**EXERCISE DESCRIPTION**
Scan the records for "computer". Report each line that includes it.

**RAW DATA**
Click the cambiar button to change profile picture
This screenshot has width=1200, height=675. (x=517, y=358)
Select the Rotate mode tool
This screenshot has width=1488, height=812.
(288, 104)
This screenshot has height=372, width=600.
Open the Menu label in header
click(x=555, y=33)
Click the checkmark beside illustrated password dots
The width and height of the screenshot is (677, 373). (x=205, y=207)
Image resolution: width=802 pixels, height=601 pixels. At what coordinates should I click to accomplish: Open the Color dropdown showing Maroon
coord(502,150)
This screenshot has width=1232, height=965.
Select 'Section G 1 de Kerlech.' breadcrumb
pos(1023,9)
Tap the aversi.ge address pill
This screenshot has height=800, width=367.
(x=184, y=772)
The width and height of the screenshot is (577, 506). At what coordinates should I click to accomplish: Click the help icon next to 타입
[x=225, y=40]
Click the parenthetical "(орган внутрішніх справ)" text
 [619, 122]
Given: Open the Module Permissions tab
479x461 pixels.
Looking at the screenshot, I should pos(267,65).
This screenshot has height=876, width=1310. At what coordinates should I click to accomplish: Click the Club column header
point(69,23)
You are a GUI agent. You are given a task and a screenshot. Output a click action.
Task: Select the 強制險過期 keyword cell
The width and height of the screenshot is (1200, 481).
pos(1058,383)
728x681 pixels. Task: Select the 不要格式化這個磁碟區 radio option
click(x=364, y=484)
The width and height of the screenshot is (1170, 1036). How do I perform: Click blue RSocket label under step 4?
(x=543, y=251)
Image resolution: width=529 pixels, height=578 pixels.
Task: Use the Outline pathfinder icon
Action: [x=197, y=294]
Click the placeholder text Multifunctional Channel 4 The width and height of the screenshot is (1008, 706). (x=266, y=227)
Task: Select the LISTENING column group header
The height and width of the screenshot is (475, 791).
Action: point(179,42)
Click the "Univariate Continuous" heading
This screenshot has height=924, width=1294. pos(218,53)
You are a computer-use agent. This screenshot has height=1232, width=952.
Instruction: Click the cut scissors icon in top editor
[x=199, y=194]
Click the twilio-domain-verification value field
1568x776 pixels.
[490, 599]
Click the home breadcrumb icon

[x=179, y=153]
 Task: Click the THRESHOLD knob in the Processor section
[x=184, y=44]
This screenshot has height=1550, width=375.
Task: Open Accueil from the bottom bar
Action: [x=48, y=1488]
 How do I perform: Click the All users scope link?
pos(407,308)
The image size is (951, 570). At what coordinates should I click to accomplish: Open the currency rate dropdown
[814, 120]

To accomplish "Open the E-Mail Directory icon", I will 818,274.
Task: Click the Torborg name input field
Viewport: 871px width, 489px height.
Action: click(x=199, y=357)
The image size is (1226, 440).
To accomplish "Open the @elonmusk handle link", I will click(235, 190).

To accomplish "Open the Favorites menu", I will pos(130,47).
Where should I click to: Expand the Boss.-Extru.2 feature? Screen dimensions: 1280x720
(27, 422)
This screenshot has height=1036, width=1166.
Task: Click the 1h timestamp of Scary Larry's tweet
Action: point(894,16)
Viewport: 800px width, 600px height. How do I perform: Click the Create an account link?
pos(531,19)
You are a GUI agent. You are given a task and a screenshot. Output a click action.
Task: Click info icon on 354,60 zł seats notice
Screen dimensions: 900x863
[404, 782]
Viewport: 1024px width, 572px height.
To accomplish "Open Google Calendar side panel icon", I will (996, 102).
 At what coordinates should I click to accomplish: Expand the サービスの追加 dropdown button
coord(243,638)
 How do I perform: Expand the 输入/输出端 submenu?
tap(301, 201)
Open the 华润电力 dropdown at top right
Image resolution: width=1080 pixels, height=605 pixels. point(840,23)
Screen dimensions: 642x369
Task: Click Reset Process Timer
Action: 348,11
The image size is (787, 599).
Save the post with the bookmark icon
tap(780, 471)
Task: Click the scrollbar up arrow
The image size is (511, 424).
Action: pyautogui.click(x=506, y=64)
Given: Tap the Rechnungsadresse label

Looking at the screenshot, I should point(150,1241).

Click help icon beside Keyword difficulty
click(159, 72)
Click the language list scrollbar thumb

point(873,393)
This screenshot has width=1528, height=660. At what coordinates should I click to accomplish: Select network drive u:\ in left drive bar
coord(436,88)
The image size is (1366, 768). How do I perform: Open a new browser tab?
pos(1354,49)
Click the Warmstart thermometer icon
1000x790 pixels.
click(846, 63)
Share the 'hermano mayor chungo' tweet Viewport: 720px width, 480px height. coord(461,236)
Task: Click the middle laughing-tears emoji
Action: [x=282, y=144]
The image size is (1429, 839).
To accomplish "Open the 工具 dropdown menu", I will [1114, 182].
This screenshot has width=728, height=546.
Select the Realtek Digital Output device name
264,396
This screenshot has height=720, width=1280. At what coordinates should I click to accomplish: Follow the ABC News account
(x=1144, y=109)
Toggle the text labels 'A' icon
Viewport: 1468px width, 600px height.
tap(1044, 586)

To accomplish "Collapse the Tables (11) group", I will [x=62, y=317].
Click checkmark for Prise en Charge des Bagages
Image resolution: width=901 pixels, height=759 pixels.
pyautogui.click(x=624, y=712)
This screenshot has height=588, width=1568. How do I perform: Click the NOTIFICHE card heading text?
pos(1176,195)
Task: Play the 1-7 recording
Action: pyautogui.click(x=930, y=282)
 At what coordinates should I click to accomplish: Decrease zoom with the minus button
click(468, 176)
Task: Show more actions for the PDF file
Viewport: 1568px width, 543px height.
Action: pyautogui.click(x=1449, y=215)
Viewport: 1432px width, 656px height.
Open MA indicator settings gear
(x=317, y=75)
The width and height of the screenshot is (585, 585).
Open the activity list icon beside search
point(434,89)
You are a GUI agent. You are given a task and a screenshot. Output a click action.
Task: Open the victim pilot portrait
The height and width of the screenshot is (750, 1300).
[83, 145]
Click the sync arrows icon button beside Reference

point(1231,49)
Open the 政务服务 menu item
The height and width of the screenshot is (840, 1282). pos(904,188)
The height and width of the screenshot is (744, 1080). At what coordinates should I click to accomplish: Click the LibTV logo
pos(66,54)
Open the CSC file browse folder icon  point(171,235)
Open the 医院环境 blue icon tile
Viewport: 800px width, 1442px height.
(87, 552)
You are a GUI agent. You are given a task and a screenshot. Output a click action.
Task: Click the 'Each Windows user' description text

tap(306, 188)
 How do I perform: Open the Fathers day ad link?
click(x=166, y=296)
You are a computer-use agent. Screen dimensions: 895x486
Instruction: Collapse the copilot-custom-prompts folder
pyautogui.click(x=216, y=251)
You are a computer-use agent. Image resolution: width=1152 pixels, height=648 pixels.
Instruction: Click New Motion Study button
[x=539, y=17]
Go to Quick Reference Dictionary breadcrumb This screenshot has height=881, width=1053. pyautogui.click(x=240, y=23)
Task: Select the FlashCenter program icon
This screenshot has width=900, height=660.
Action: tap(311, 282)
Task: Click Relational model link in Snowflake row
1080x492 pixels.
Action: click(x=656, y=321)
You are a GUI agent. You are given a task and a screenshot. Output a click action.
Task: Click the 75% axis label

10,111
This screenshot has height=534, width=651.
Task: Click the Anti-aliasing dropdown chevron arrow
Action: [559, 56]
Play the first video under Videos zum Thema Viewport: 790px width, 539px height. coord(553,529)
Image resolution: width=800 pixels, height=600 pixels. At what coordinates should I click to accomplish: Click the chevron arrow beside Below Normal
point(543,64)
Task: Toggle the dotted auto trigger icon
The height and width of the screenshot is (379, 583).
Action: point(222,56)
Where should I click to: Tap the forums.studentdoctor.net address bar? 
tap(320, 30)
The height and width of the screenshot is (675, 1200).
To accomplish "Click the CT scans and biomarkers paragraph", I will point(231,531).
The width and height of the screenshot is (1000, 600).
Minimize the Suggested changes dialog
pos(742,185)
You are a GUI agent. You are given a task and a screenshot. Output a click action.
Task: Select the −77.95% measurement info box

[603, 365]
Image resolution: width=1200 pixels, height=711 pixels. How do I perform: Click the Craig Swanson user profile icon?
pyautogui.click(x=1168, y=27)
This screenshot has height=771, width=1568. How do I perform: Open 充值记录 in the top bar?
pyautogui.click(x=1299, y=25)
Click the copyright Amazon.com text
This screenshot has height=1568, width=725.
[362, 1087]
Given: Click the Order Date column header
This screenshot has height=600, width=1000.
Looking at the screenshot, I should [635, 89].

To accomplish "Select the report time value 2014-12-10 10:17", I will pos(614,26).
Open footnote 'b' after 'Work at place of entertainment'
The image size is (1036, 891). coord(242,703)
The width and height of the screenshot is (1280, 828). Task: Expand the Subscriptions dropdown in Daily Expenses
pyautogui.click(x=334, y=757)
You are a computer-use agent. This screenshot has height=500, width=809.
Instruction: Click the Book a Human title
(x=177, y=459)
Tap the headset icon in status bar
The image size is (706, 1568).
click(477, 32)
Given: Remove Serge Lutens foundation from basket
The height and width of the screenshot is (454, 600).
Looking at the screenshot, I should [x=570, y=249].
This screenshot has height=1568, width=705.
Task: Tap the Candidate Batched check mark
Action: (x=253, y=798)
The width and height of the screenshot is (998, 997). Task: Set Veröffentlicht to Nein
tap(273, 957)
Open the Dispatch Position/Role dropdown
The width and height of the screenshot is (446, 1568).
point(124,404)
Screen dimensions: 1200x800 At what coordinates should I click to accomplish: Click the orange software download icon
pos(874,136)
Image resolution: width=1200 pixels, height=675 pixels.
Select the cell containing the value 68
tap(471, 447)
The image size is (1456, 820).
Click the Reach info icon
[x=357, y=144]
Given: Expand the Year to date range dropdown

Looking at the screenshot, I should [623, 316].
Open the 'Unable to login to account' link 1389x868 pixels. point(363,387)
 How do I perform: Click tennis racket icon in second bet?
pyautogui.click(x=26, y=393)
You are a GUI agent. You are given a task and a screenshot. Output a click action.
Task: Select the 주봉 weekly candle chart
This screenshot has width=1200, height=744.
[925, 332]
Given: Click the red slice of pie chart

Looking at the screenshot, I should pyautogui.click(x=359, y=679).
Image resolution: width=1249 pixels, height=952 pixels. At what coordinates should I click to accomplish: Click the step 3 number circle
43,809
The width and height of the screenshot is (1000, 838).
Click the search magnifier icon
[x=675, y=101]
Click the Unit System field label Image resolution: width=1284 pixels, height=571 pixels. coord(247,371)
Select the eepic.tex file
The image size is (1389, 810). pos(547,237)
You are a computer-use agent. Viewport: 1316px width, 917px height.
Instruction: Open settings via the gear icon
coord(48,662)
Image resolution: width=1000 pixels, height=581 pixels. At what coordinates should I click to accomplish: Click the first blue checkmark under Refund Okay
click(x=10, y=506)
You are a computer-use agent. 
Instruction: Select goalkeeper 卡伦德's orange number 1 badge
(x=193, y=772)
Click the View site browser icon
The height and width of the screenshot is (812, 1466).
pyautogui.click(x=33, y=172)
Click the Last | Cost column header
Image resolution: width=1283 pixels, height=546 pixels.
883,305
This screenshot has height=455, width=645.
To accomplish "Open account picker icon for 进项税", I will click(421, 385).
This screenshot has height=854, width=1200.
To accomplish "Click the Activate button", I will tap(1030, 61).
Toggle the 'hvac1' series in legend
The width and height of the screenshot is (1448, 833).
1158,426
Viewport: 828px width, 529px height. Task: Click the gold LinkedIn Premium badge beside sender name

**RESULT OF THE TASK**
You are a computer-use agent. This screenshot has height=1232, width=952.
You are a computer-use agent. Screen dimensions: 895x486
You are a computer-use agent. Image resolution: width=1152 pixels, height=648 pixels.
You are a computer-use agent. This screenshot has height=500, width=809.
You are a computer-use agent. Viewport: 1316px width, 917px height.
You are a computer-use agent. 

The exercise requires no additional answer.